Anderson was the only Colorado-born baseball player to play in the Negro Leagues. Along with pitcher Tom "Pistol Pete" Albright, he is considered one of Colorado's premiere black players of the twentieth century.

==Early life==
Theodore Miles Anderson was born on November 4, 1904 in Denver to George and Hattie Anderson. He was the sixth of nine children, with siblings George Jr. (1887), Fred (1890), Carrie (1893), Rhoda (1896), Fay (1899), Stanley (1908), Marcella (1911), and Henry (1913). It isn't known how or why Anderson received the nickname "Bubbles," but it was a memorable nickname that followed him throughout his childhood.

==Baseball career==
Anderson began his career for the Denver White Elephants, a semi-professional African-American team, in 1920 at age 15.

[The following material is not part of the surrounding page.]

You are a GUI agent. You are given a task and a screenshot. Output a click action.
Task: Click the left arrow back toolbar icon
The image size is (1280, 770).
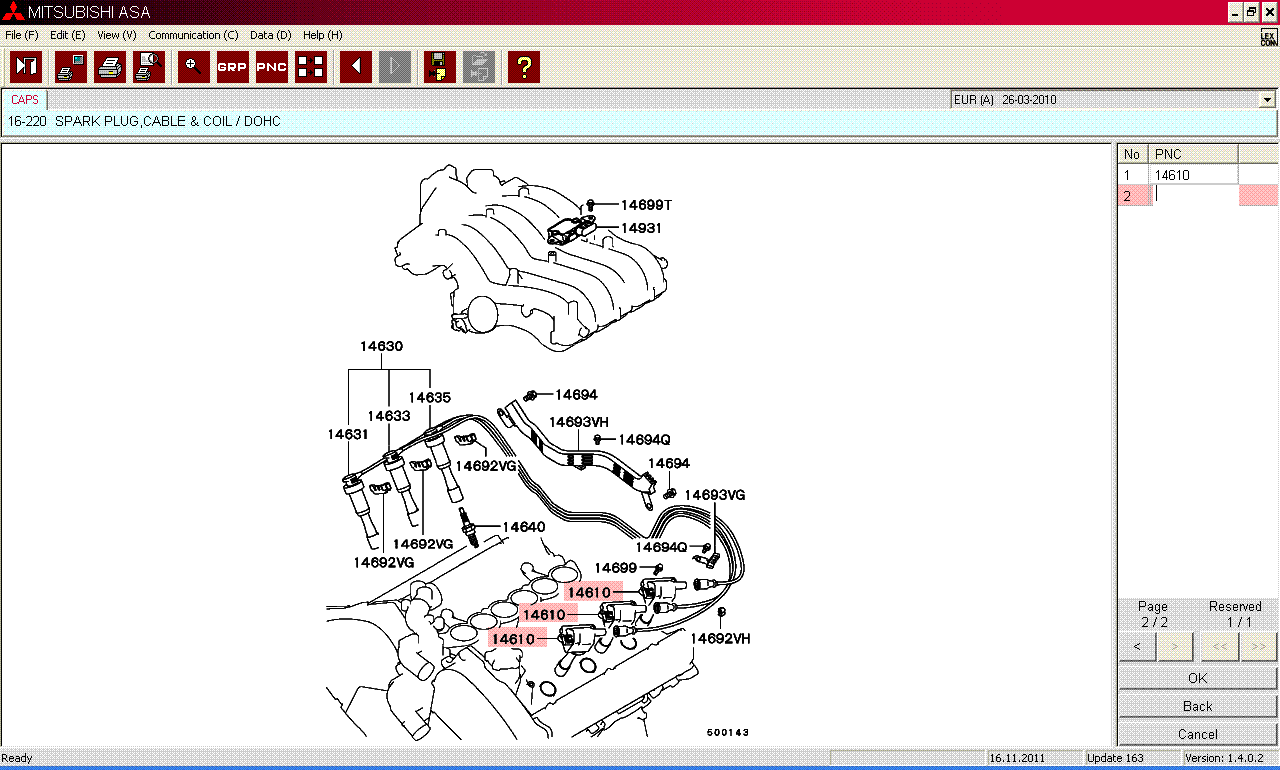(x=356, y=67)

The Kansas City Monarchs discovered 17-year-old Bubbles while the team was barnstorming through Denver in 1922 and signed him to a contract. Anderson played 19 games at second base during his first season with the Monarchs in 1922. He compiled a .212 batting average, knocking in only 1 RBI and committing 5 errors from the field.

In the next season, Anderson saw the field in 61 contests. He played two games apiece at third base and shortstop while still primarily starting at second base. He posted a .275 batting average with 22 RBIs and 3 stolen bases.

After two seasons with the Monarchs, Bubbles moved east and started the 1924 season at second base with the Washington Potomacs, but he was released and finished the season with the Birmingham Black Barons. In 1925, Bubbles finished his career with the Indianapolis ABCs. On a road trip to Kansas City to face the Monarchs, he left the Indianapolis ABCs and returned home to Denver due to illness.

==Post-baseball life==
In the following years, Bubbles never married nor had any children. He worked as a janitor and returned to baseball for a second stint with the White Elephants in 1932 and 1933. His professional baseball career ended in 1935.

Anderson later served in the United States Army during World War II.

==Death and legacy==
Theodore "Bubbles" Anderson died at his home in Denver from a gastric ulcer on March 14, 1943. His funeral was held four days later and his body was laid to rest in an unmarked grave at Fairmount Cemetery. His grave received a headstone in 2005 through a joint effort between historian Jay Sanford and the Fairmount Heritage Foundation.

Anderson was inducted into the Colorado Sports Hall of Fame in April 2025.